Ses caractéristiques les plus importantes étaient :
- L'abolition de l'armée permanente et l'armement du peuple. Sa suppression était nécessaire, mais elle devait être faite par la majorité contre l'ancienne minorité exploiteuse.
- Empêcher la montée d'une nouvelle bureaucratie, les fonctionnaires devant être élus et pouvant être révoqués immédiatement. Aucun fonctionnaire de l’Etat ne pouvait être payé d'un salaire supérieur à la moyenne du salaire ouvrier. Les masses devaient superviser les fonctions étatiques et y participer de façon constante à travers la démocratie directe.
- Dépasser le parlementarisme bourgeois, d'une part en remplaçant les représentants (des députés élus pour quatre ou cinq ans par des circonscriptions électorales amorphes) par des délégués (les députés à la Commune pouvaient être révoqués à tout moment par des assemblées mobilisées en permanence), et d'autre part par la fusion de l'exécutif et du législatif en un seul corps. Ici encore, Lénine a appliqué les leçons du passé aux luttes du présent : la critique du parlementarisme bourgeois, la défense d’une forme supérieure de démocratie directe constituaient aussi un point de polémique aiguisée contre les « parlementaires socialistes » de son époque, contre les opportunistes qui voulaient attacher les ouvriers à la défense de l’Etat existant.
- La Commune est une forme d'organisation centralisée. Contrairement à la vision anarchiste qui regarde en arrière et qui se revendique du modèle de la Commune, celle-ci ne défendait pas la dispersion de l'autorité en unités fédérales ou locales. Tout en permettant la plus grande initiative locale possible, la Commune était- la forme qui cimentait l'unité du prolétariat au niveau national et international.
Lénine n'a pas pu faire son tour d'horizon de l'histoire au-delà de l'expérience de la Commune. A l'origine, il avait l'intention d’écrire un septième chapitre de L’Etat et la révolution : « Nous verrons plus loin que les révolutions russes de 1905 et de 1917, dans un cadre différent, dans d'autres conditions, continuent l'œuvre de la Commune et confirment la géniale analyse historique de Marx. » ([8]) Mais l'accélération de l'histoire l’a privé de cette opportunité. « Je n'ai pas eu le temps d'écrire une seule ligne de ce chapitre, j'ai été "interrompu" par une crise politique, la veille de la révolution d'Octobre 1917. Une telle "interruption" ne pouvait qu'être la bienvenue ; mais la rédaction de la deuxième partie de la brochure (L'expérience des révolutions russe de 1905 et 1917) devra probablement être repoussée pour longtemps. II est plus agréable et plus utile de passer par "l'expérience de la révolution" que d'écrire à son sujet. » ([9])
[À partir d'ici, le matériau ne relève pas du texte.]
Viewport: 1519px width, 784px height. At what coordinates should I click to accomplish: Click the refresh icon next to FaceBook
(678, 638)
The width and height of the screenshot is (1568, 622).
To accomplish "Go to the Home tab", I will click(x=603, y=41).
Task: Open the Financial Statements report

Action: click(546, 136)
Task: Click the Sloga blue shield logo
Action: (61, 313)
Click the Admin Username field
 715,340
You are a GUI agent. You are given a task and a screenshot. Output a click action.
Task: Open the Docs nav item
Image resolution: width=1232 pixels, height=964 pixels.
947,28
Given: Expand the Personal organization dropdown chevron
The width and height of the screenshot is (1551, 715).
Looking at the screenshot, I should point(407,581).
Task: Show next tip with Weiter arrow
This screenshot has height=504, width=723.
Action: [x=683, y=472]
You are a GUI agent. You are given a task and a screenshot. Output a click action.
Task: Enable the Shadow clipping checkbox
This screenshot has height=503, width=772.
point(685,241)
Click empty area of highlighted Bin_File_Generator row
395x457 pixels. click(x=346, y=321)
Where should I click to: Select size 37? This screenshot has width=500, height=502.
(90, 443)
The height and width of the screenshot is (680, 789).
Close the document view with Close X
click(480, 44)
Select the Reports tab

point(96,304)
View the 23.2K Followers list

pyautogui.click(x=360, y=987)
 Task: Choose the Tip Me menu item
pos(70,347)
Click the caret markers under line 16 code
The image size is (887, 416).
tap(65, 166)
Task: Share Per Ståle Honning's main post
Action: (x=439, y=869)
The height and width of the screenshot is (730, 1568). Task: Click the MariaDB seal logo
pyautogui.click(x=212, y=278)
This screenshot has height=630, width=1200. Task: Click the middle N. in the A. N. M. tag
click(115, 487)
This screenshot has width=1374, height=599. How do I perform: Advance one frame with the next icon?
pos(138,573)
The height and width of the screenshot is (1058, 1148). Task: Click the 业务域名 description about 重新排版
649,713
En fait, la seconde partie ne fut jamais rédigée. Il est sûr que le septième chapitre aurait eu une immense valeur. Mais Lénine avait achevé l'essentiel. La réaffirmation des enseignements de Marx et Engels sur la question de l’Etat constituait une base suffisante pour un programme révolutionnaire dans la mesure où la question primordiale était la nécessité de détruire l’Etat bourgeois et d’établir la dictature du prolétariat. Mais de toutes façons, le travail de Lénine, comme nous l'avons déjà dit, ne fut jamais une simple répétition. En revenant au passé en profondeur et dans un but militant, les marxistes font aussi avancer leur vision théorique. De cette façon L'Etat et la révolution a permis deux importantes clarifications pour le programme communiste. D'abord, il a identifié les soviets comme successeurs naturels de la Commune même si ces organes ne sont mentionnés qu'en passant. Lénine n'a pas pu analyser en profondeur pourquoi les soviets constituaient une forme supérieure d'organisation révolutionnaire par rapport à la Commune. Peut-être aurait-il pu faire des développements à partir du point de vue de Trotsky, dans ses écrits sur 1905, où ce dernier souligne en particulier que les soviets de députés ouvriers, étant basés sur les assemblées sur les lieux de travail, sont une forme d'organisation mieux adaptée pour assurer l'autonomie de classe du prolétariat (la Commune était basée sur des unités territoriales et non de travail, reflétant une phase moins développée de la concentration prolétarienne). En effet, des écrits ultérieurs de Lénine montrent que c'était la compréhension à laquelle il était parvenu ({C}[10]{C}). Mais même si Lénine n'a pas pu examiner plus en détail les soviets dans L Etat et la révolution, il ne fait aucun doute qu'il les considérait comme les organes les plus appropriés pour détruire l’Etat bourgeois et former la dictature du prolétariat. A partir des Thèses d'avril, le slogan « Tout le pouvoir aux soviets » était avant tout celui de Lénine et du parti bolchevik reformé.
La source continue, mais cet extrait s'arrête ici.